According to data gathered by the learning management system blog Edutechnica, Pearson is the choice of only about 5 percent of colleges with more than 700 full-time students (though some of those colleges may be for-profit institutions with several campuses). Pearson also controls about 9 percent of the market of colleges with 500 to 700 full-time students.
The numbers mean Pearson is lumped into Edutechnica’s “Other” category, well behind more popular systems offered by Blackboard, D2L, Instructure and Moodle.
The learning management system market has not stood still since LearningStudio and OpenClass joined the fray, however. Among other developments, Blackboard has lost market share in the U.S., while Instructure, which was founded in 2008, has captured between 15 and 20 percent of the market.
George Kroner, who runs Edutechnica, said he was not surprised by Pearson’s decision to get out of the market.
“When you consider that a fair number of Pearson LearningStudio customers are large for-profit institutions (who are shrinking rapidly or going out of business altogether) or smaller colleges who just needed an ‘online program in a box’ style solution, they are being squeezed financially on both ends,” Kroner, an enterprise solutions architect at the University of Maryland University College, said in an email.
In light of those reasons, as well as Pearson’s declining revenue, the decision to phase out LearningStudio and OpenClass “makes sense,” but Kroner added that it also puts the company at a disadvantage. As both a textbook publisher and a learning management system provider, Pearson could use its platforms to push students, teachers and faculty members toward its own titles. Now, the company has to ensure its course materials are compatible and easy to use with its former competitors’ systems.

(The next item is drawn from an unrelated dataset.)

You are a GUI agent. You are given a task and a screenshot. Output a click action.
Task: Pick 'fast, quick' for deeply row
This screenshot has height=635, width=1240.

“It puts them completely at the mercy of the LMS vendors with whom they will need to play nicer,” Kroner wrote. “They really are in a pickle, and I don't think that they can afford to just buy [Blackboard] to get out of their situation.” (Blackboard is reportedly up for sale.)
Pearson will help LearningStudio and OpenClass customers transition to other learning management systems, but the company is not endorsing a specific product, Barnes said. He declined to say if phasing out the systems will lead to job cuts.